The authors are deeply grateful to the study participants who freely donated months of their life for the advancement of knowledge and for a better future for traumatic leg amputees. Thanks are also due to T. Palibrk for helping during the surgical implantation/explantation of the TIMEs and M. Marazzi for helping during the data analysis. European Research Council grant no. 759998 (FeelAgain), European Commission grant no. 754497 (SensAgain) and Swiss National Science Foundation grant no. 176006 (SYMBIO-LEG) funded this research.

Author information




F.M.P. designed the study, developed the software and the overall system integration, performed and supervised the experiments, analyzed the data and wrote and reviewed the paper. M.B. performed the surgeries, was responsible for all the clinical aspects of the study and reviewed the manuscript. G.V. developed the software and the overall system integration, performed the experiments, analyzed the data and reviewed the manuscript. V.I. and S. Mazic collected and analyzed the metabolic measurements. P.M. and B.M. collected and analyzed the EEG measurements. P.C. and T.S. developed the TIME electrodes and delivered technical assistance during the implantation and explanation procedures. F.B. and D.B. developed the software and the overall system integration and performed the experiments. N.K. analyzed the data. D.G. and D.A. designed the hardware and embedded software (real-time control) for STIMEP. K.L. and A.A. participated in the experimental design, prosthesis fitting and system integration, discussed the results and reviewed the manuscript. A.L. assisted with the surgeries, selected the participants and managed the regulatory pathway and clinical aspects. S. Micera designed the study, discussed the results and wrote the manuscript. S.R. designed the study, performed and supervised the experiments, managed the regulatory pathway, coanalyzed the data and wrote the manuscript. All authors had access to the relevant data. All authors authorized submission of the manuscript; the final submission decision was taken by the corresponding author.

Corresponding author

Correspondence to Stanisa Raspopovic.

Ethics declarations

Competing interests

F.M.P., S.R. and S. Micera hold shares of SensArs Neuroprosthetics Sarl, a start-up company dealing with the commercialization of neurocontrolled artificial limbs. The other authors declare no competing interests.

Additional information

Peer review information: Brett Benedetti was the primary editor on this article and managed its editorial process and peer review in collaboration with the rest of the editorial team.

Publisher’s note: Springer Nature remains neutral with regard to jurisdictional claims in published maps and institutional affiliations.

Extended data

Extended Data Fig. 1 Surgical implantation of the neural interfaces.

After the nerve dissection from the surrounding tissues, a small window is opened on the nerve epineurium, exposing different fascicles, which can be visualized.

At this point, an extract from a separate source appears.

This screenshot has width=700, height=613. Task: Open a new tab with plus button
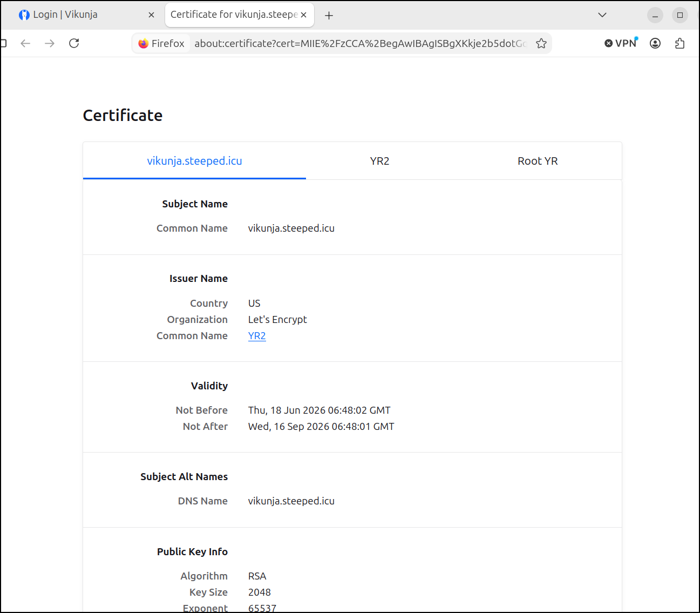pyautogui.click(x=329, y=15)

The implants are placed by carefully pulling the guiding needle, which is connected to the electrodes. The implants are positioned to cross the majority of fascicles in a very close (longitudinal) space. Cables are fixed by flap preparation from the fascia tissue. The electrode cables are tunneled through the thigh and pulled out of the leg through small incisions (for each cable, a small skin incision is made) just a few centimeters below the iliac crest, to enable transcutaneous connection with the neurostimulator. Electrode positioning is shown in the X-ray pictures taken before explantation (bottom right).

Extended Data Fig. 2 Sensation characterization.

The sensation characterization process is implemented to determine the response of the individual to the stimulation. a, Distribution of tactile sensations over the foot elicited by the stimulation of the four electrodes (color-coded). The number of electrode sites evoking a sensation in the foot is reported. b, Distribution of sensations over the lower leg (A, gastrocnemius caput medialis; B, gastrocnemius caput lateralis; C, soleus; D, posterior ankle). The number of active sites eliciting sensations is also reported. c, The percentage of sensation types reported during the trial for each participant is shown. d, The evoked sensation extension according to the minimum and maximum perceived intensity is displayed. Data are reported for three different days and two active sites in both participants. e, The proportional relationship between the amplitude of the injected pulses and the normalized perceived sensation intensity for participant 2 is shown. Pulse width and stimulation frequency are displayed. The points indicate the mean ratings (n = 6 ramps of stimulation amplitudes); the error bars denote the s.d.; the faded line is the line of best fit. The coefficient of determination R2 and P = 5.7 × 10−7 obtained from the Pearson correlation coefficient calculation (to test if the corresponding correlation R is considered significant) are reported.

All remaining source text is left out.